■ Stored items from a collection:
⟨
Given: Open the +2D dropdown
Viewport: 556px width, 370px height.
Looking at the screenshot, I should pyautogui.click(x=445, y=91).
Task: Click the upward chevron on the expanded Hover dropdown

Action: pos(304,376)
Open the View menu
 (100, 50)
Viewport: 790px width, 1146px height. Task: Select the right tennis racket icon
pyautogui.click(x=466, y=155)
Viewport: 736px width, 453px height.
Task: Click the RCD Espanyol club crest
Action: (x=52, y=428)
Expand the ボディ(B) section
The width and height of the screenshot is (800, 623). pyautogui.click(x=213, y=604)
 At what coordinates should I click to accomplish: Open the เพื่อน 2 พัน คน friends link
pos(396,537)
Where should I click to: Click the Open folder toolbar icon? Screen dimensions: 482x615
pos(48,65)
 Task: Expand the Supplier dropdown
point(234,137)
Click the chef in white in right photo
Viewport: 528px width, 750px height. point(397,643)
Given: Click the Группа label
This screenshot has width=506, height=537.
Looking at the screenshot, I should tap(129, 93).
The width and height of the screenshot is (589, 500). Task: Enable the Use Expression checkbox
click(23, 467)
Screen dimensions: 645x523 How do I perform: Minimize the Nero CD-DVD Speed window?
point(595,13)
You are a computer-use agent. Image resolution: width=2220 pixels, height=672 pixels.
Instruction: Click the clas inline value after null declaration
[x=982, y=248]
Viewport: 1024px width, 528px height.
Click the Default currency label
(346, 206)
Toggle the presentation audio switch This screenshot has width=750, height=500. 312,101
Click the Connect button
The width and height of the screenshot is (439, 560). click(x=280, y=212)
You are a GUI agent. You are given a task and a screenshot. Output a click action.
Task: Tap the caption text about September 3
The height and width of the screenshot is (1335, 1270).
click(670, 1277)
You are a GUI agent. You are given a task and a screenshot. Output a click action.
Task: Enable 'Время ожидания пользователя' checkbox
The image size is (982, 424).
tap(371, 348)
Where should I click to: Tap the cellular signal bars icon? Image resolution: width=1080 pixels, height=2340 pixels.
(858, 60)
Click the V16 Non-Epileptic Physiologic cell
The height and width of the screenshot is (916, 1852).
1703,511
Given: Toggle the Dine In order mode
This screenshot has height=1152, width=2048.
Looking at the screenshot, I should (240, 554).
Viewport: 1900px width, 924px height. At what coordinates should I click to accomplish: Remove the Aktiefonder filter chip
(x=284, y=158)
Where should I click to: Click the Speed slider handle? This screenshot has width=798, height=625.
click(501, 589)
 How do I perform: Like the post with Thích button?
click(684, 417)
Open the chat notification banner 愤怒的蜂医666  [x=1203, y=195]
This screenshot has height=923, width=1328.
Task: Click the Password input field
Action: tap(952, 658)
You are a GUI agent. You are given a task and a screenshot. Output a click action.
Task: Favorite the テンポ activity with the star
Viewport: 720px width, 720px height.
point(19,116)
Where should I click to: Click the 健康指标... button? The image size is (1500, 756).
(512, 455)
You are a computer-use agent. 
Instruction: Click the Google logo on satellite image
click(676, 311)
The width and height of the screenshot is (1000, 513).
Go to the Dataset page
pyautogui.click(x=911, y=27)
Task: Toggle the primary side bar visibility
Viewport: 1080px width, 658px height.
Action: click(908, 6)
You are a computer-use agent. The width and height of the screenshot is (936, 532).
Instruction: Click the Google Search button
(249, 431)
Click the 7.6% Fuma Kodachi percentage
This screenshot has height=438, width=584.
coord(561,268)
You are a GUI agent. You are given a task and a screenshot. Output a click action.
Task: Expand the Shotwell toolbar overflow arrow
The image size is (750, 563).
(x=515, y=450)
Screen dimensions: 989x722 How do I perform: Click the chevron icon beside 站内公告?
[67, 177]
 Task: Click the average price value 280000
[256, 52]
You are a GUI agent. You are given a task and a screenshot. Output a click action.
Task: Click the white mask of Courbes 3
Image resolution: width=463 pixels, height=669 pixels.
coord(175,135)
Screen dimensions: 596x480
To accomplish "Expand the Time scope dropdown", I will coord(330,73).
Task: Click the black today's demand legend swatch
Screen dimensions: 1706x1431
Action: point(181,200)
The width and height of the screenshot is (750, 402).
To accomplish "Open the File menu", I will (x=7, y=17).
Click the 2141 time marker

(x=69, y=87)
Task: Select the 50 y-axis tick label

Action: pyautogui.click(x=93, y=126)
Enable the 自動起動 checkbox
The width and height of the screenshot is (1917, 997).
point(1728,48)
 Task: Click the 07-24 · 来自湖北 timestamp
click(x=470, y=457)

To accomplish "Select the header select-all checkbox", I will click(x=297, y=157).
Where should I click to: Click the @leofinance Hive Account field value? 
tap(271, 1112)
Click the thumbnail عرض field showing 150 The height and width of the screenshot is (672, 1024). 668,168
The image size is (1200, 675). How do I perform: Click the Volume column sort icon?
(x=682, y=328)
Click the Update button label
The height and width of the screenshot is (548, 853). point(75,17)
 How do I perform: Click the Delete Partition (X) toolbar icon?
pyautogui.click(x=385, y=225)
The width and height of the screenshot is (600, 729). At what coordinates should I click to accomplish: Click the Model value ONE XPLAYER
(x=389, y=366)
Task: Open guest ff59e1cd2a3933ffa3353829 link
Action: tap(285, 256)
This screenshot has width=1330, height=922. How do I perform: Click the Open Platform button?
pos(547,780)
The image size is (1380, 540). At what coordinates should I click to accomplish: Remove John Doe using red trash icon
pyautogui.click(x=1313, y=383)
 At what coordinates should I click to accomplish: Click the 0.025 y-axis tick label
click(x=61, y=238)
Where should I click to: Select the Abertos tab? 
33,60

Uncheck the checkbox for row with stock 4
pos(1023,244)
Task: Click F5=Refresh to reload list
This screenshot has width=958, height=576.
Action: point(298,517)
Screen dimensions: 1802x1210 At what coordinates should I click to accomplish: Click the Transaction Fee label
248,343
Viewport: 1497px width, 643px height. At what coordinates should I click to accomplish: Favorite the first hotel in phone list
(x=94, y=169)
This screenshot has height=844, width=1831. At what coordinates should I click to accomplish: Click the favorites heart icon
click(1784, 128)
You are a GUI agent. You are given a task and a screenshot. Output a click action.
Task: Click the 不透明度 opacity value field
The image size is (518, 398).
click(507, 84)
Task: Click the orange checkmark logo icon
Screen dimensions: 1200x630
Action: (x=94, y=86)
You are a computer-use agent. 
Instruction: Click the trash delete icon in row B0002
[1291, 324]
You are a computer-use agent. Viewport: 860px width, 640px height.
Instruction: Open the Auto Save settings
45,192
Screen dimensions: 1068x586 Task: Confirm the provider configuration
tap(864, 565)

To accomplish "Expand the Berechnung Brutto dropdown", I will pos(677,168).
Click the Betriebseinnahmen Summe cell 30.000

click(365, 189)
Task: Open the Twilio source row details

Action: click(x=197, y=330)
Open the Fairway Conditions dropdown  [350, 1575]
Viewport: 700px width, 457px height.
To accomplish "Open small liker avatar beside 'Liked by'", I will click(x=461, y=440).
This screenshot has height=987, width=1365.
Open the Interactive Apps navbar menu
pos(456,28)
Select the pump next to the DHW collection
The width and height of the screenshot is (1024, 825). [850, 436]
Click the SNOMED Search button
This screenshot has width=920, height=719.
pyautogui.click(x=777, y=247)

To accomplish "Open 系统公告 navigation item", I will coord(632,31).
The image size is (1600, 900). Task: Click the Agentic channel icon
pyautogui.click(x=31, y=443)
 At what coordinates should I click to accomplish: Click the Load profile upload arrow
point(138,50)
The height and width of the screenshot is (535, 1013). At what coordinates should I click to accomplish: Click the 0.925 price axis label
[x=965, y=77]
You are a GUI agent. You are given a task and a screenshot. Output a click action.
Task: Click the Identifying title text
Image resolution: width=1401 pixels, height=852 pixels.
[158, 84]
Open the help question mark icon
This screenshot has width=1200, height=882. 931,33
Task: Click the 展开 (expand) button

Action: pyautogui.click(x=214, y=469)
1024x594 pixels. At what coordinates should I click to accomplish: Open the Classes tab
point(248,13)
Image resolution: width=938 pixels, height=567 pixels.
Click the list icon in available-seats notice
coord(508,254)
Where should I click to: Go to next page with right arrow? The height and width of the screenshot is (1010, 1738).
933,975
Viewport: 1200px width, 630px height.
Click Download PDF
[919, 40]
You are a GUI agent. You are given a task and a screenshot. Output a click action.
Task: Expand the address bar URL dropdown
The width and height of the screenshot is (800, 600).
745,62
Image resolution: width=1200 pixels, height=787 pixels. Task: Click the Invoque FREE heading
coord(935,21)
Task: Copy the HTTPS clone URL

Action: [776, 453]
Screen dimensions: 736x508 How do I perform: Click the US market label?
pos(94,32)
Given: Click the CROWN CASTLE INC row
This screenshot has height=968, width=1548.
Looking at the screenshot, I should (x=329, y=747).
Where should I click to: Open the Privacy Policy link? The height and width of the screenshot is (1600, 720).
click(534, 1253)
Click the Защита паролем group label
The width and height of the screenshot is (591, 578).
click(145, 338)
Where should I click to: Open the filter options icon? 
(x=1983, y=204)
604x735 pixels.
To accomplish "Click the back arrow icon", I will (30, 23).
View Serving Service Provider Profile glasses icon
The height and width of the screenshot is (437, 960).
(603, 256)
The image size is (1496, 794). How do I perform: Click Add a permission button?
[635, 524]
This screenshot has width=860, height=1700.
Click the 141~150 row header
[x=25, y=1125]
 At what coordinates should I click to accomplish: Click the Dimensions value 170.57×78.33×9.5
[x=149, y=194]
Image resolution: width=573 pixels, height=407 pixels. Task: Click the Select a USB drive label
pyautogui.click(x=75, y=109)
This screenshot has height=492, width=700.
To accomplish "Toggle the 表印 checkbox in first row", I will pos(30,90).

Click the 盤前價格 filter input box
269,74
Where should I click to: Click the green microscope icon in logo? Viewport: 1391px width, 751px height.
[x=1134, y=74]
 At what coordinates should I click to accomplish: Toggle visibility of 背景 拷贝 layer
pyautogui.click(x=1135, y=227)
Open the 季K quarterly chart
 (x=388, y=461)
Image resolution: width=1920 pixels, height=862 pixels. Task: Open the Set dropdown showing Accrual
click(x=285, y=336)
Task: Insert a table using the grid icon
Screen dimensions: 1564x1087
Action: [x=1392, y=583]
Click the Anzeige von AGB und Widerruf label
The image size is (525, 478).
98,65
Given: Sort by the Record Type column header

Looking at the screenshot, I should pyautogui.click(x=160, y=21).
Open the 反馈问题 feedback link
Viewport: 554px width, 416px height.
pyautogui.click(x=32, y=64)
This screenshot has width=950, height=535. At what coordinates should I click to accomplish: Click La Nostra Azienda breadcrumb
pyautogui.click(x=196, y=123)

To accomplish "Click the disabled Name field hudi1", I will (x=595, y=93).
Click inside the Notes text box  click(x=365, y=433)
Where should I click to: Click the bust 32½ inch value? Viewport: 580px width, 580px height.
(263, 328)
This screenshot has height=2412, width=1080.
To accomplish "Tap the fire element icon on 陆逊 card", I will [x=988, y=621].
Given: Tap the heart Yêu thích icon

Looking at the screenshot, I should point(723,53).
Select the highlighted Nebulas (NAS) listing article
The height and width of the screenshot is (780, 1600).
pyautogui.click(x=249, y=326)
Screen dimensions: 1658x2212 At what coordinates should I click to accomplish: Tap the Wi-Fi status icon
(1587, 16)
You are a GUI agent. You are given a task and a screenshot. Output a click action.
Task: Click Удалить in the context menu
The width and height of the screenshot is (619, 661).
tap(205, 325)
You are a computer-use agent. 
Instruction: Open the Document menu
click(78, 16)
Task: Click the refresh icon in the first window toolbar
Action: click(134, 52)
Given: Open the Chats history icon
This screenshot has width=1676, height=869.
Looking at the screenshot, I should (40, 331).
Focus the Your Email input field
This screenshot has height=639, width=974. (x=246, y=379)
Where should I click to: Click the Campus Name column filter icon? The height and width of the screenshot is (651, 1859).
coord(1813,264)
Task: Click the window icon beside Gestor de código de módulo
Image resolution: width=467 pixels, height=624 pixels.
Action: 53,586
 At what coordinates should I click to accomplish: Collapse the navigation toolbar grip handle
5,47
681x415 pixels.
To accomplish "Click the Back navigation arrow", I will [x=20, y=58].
⟩
■ Exercise details: Taking the entries above, write out exactly the lines starting with the line containing "This screenshot has width=920, height=719." and going on through the line containing "Task: Click the Identifying title text", both included, and nothing else.

■ Output for this task:
This screenshot has width=920, height=719.
pyautogui.click(x=777, y=247)

To accomplish "Open 系统公告 navigation item", I will coord(632,31).
The image size is (1600, 900). Task: Click the Agentic channel icon
pyautogui.click(x=31, y=443)
 At what coordinates should I click to accomplish: Click the Load profile upload arrow
point(138,50)
The height and width of the screenshot is (535, 1013). At what coordinates should I click to accomplish: Click the 0.925 price axis label
[x=965, y=77]
You are a GUI agent. You are given a task and a screenshot. Output a click action.
Task: Click the Identifying title text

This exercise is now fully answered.